Job Title: Global Vice President of Regulatory Affairs
Location: United States (Flexible/Remote)
Reports to: Chief Medical Officer (CMO)
Department: Regulatory Affairs
Position Type: Full-Time, Executive Level
Scienta Search is seeking a seasoned and strategic leader to join our executive team as the Global Vice President of Regulatory Affairs. This position will be responsible for developing and executing global regulatory strategies to ensure the successful registration, approval, and commercialization of our innovative biotech products
Global Regulatory Submissions:
- Oversee the preparation, submission, and management of regulatory applications including INDs, NDAs, BLAs, MAAs, and other relevant filings across multiple regions (FDA, EMA, PMDA, etc.).

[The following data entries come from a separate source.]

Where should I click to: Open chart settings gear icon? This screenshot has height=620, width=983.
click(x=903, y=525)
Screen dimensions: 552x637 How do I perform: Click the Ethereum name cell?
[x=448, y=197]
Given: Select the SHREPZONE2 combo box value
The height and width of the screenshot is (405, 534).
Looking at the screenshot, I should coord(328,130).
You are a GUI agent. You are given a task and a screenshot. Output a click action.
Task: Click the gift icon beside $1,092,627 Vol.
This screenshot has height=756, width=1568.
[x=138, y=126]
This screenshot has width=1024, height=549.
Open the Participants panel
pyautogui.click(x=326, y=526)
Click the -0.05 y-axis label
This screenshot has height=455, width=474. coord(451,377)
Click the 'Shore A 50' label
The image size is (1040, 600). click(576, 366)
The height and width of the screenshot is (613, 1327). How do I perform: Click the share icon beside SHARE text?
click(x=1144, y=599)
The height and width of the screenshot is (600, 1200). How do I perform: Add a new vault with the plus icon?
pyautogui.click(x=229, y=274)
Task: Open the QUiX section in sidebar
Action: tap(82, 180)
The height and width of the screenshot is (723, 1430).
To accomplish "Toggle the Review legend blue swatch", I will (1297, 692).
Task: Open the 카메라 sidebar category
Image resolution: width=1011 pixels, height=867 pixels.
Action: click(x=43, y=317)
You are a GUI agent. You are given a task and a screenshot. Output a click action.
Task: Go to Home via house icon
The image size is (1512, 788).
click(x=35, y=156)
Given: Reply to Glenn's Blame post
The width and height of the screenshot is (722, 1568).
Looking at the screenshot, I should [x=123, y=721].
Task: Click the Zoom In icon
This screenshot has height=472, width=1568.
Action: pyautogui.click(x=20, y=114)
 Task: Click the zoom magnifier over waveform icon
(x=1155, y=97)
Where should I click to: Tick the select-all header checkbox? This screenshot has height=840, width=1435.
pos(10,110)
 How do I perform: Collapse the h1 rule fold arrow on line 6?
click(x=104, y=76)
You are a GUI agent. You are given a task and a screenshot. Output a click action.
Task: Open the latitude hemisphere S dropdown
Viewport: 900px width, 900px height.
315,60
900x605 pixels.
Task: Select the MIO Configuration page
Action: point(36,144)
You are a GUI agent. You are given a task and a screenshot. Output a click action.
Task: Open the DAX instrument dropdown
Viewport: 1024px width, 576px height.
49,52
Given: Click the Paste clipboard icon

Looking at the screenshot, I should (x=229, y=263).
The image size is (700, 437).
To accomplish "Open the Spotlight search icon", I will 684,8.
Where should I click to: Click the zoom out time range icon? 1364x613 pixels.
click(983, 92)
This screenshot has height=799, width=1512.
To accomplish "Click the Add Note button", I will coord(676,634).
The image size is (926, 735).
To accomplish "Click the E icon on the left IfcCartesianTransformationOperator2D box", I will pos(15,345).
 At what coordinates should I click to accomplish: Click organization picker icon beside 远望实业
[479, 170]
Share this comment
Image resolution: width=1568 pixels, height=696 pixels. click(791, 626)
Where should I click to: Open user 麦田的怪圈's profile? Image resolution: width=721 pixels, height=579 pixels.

- Build, lead, and mentor a high-performing global regulatory affairs team, fostering a culture of excellence, collaboration, and continuous improvement.
- Manage interactions with regulatory agencies, including negotiations and meetings to facilitate product approvals.
- Align regulatory strategies with the company’s business goals and pipeline priorities.
Requirements:
- Minimum of 15 years of experience in regulatory affairs within the biotech or pharmaceutical industry, with at least 8 years in a senior leadership role.
- Solid background working on Biotech products eg Biologics or Small molecules
- Proven track record of successful regulatory submissions and approvals in the U.S., Europe, and other major markets.
- Extensive experience interacting with regulatory agencies (FDA, EMA, etc.) and navigating complex regulatory environments.